_Task prompt_. Without omitting anything, retype the data that follows.

_Records shown_.
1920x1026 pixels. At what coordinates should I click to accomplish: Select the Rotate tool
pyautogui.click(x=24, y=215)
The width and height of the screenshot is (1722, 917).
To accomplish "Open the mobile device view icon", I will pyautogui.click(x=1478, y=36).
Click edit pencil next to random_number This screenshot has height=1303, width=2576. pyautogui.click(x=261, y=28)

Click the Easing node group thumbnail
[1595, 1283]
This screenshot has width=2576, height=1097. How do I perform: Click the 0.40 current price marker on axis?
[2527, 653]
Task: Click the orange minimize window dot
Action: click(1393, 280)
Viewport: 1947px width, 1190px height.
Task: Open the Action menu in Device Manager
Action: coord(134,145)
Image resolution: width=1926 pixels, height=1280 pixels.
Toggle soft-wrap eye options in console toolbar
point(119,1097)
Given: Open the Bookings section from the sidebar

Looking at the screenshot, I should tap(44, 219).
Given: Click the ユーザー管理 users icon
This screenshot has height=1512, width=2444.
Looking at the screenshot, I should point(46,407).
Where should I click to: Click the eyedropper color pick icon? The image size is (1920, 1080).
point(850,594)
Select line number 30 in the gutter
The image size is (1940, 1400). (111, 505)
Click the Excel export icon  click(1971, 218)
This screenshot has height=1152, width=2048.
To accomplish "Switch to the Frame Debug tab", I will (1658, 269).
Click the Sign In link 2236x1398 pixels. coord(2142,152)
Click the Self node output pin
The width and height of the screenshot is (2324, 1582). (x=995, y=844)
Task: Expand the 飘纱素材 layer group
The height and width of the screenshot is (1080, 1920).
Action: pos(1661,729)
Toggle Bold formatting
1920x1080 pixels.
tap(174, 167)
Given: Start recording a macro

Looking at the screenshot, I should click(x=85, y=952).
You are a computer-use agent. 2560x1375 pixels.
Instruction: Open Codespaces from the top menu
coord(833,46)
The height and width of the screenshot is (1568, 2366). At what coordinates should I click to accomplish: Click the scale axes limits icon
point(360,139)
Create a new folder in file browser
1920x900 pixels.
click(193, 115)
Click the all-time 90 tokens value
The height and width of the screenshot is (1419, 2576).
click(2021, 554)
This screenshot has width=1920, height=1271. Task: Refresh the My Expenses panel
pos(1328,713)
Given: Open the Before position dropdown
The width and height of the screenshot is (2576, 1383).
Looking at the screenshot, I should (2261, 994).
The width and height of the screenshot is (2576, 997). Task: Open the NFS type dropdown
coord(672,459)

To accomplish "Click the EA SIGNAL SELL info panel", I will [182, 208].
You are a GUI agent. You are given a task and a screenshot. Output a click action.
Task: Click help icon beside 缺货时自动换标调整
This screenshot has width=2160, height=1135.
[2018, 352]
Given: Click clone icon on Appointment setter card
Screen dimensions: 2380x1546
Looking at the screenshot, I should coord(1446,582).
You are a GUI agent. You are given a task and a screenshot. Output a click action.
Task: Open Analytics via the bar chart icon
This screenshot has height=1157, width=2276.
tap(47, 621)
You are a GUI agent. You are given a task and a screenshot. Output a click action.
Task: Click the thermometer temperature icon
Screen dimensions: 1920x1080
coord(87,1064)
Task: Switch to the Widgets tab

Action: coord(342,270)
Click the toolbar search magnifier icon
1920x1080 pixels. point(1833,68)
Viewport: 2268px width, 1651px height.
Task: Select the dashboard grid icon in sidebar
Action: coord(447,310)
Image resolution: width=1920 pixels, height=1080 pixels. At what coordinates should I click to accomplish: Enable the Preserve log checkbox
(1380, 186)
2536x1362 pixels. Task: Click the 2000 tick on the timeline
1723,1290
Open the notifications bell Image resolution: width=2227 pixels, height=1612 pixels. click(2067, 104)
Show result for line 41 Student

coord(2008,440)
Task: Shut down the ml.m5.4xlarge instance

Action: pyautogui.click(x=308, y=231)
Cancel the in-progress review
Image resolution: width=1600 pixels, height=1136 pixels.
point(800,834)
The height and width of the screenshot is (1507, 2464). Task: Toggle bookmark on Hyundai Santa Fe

_Answer area_.
1920x1026 pixels. At what coordinates should I click to accomplish: Select the Rotate tool
pyautogui.click(x=24, y=215)
The width and height of the screenshot is (1722, 917).
To accomplish "Open the mobile device view icon", I will pyautogui.click(x=1478, y=36).
Click edit pencil next to random_number This screenshot has height=1303, width=2576. pyautogui.click(x=261, y=28)

Click the Easing node group thumbnail
[1595, 1283]
This screenshot has width=2576, height=1097. How do I perform: Click the 0.40 current price marker on axis?
[2527, 653]
Task: Click the orange minimize window dot
Action: click(1393, 280)
Viewport: 1947px width, 1190px height.
Task: Open the Action menu in Device Manager
Action: coord(134,145)
Image resolution: width=1926 pixels, height=1280 pixels.
Toggle soft-wrap eye options in console toolbar
point(119,1097)
Given: Open the Bookings section from the sidebar

Looking at the screenshot, I should tap(44, 219).
Given: Click the ユーザー管理 users icon
This screenshot has height=1512, width=2444.
Looking at the screenshot, I should point(46,407).
Where should I click to: Click the eyedropper color pick icon? The image size is (1920, 1080).
point(850,594)
Select line number 30 in the gutter
The image size is (1940, 1400). (111, 505)
Click the Excel export icon  click(1971, 218)
This screenshot has height=1152, width=2048.
To accomplish "Switch to the Frame Debug tab", I will (1658, 269).
Click the Sign In link 2236x1398 pixels. coord(2142,152)
Click the Self node output pin
The width and height of the screenshot is (2324, 1582). (x=995, y=844)
Task: Expand the 飘纱素材 layer group
The height and width of the screenshot is (1080, 1920).
Action: pos(1661,729)
Toggle Bold formatting
1920x1080 pixels.
tap(174, 167)
Given: Start recording a macro

Looking at the screenshot, I should click(x=85, y=952).
You are a computer-use agent. 2560x1375 pixels.
Instruction: Open Codespaces from the top menu
coord(833,46)
The height and width of the screenshot is (1568, 2366). At what coordinates should I click to accomplish: Click the scale axes limits icon
point(360,139)
Create a new folder in file browser
1920x900 pixels.
click(193, 115)
Click the all-time 90 tokens value
The height and width of the screenshot is (1419, 2576).
click(2021, 554)
This screenshot has width=1920, height=1271. Task: Refresh the My Expenses panel
pos(1328,713)
Given: Open the Before position dropdown
The width and height of the screenshot is (2576, 1383).
Looking at the screenshot, I should (2261, 994).
The width and height of the screenshot is (2576, 997). Task: Open the NFS type dropdown
coord(672,459)

To accomplish "Click the EA SIGNAL SELL info panel", I will [182, 208].
You are a GUI agent. You are given a task and a screenshot. Output a click action.
Task: Click help icon beside 缺货时自动换标调整
This screenshot has width=2160, height=1135.
[2018, 352]
Given: Click clone icon on Appointment setter card
Screen dimensions: 2380x1546
Looking at the screenshot, I should coord(1446,582).
You are a GUI agent. You are given a task and a screenshot. Output a click action.
Task: Open Analytics via the bar chart icon
This screenshot has height=1157, width=2276.
tap(47, 621)
You are a GUI agent. You are given a task and a screenshot. Output a click action.
Task: Click the thermometer temperature icon
Screen dimensions: 1920x1080
coord(87,1064)
Task: Switch to the Widgets tab

Action: coord(342,270)
Click the toolbar search magnifier icon
1920x1080 pixels. point(1833,68)
Viewport: 2268px width, 1651px height.
Task: Select the dashboard grid icon in sidebar
Action: coord(447,310)
Image resolution: width=1920 pixels, height=1080 pixels. At what coordinates should I click to accomplish: Enable the Preserve log checkbox
(1380, 186)
2536x1362 pixels. Task: Click the 2000 tick on the timeline
1723,1290
Open the notifications bell Image resolution: width=2227 pixels, height=1612 pixels. click(2067, 104)
Show result for line 41 Student

coord(2008,440)
Task: Shut down the ml.m5.4xlarge instance

Action: pyautogui.click(x=308, y=231)
Cancel the in-progress review
Image resolution: width=1600 pixels, height=1136 pixels.
point(800,834)
The height and width of the screenshot is (1507, 2464). Task: Toggle bookmark on Hyundai Santa Fe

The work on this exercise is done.